Но ладно. Я не делал здесь остановки и, вскоре высадив презабавного маленького мальчика, двинулся дальше. По дороге, которой шли римские легионы; по дороге, которой шли пилигримы в Кентербери; по дороге, которой, бряцая оружием, двигались конным кортежем по воде и грязи с континента на наш остров властолюбивые священники и принцы; по дороге, на которой Шекспир, сидя в седле у ворот трактирного дворика, напевал про себя, наблюдая за возчиками: «Дуй, хладный ветер, дуй!» — дорогой, вьющейся меж вишневых садов и яблоневых садов, меж полей пшеницы и зарослями хмеля, ехал я мимо Кентербери в Дувр. Там море глухо обрушивало во мраке свои волны на берег, а французский поворотный маяк на мысе Гри Не то бросал вспышку света, то притухал, словно его каждые полминуты загораживал своей огромной головой беспокойный смотритель, чтобы проверить, горит ли фонарь.

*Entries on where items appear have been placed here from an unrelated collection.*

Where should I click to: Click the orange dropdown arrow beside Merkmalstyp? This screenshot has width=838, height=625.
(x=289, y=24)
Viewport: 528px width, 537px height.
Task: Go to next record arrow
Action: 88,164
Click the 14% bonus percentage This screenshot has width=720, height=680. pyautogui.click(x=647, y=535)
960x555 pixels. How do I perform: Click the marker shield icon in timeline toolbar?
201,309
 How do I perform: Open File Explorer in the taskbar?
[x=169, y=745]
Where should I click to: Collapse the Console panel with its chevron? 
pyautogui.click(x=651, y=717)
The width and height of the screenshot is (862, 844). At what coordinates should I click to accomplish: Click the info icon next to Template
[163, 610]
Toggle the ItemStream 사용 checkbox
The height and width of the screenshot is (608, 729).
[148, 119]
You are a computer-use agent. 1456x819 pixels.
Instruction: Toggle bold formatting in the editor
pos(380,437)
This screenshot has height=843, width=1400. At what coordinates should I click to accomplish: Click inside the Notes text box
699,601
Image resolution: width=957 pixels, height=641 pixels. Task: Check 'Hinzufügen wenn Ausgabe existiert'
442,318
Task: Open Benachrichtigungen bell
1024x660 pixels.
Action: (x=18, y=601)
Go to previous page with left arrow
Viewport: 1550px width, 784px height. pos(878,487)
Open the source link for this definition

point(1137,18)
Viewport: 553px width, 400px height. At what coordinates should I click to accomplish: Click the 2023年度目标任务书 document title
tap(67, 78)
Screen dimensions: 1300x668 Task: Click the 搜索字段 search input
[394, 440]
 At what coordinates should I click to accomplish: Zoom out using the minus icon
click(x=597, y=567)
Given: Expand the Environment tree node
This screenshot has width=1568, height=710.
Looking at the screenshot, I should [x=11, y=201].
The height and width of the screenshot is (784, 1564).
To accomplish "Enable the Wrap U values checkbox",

Рано утром я был на палубе парового пакетбота, и то мы, как всегда, натыкались на отмель, то несносная отмель на нас; отмель наступала, а мы в беспорядке отступали — так все и шло, как всегда, самым несносным образом.
Но когда на другом берегу я покинул таможню и колеса нашей кареты подняли пыль с иссушенных жаждой дорог Франции, где голые придорожные деревья (которые, мне кажется, никогда не покроются зеленью, ибо я никогда не видел на них листвы) осеняли своей мнимой тенью то запыленного солдата, то работника с соседнего поля, поджаривающихся во сне на груде раскаленного солнцем щебня, вкус к путешествию стал возвращаться ко мне. А повстречав каменотеса в жесткой и жаркой, ярко горевшей на солнце шляпе, которая, словно зажигательное стекло, далеко отбрасывала лучи, я почувствовал, что сейчас я и правда в дорогой моему сердцу старой Франции. Я понял бы это и без помощи памятных мне с давних пор бутыли простого вина, холодной жареной курицы, каравая хлеба и щепотки соли, которыми я с несказанным удовольствием позавтракал, достав их из набитого до отказа кармана своей колесницы.
Я, должно быть, заснул после завтрака, потому что, когда в окошко заглянула веселая физиономия, я, встрепенувшись, промолвил:
— Боже мой, Луи! А мне снилось, что вы скончались.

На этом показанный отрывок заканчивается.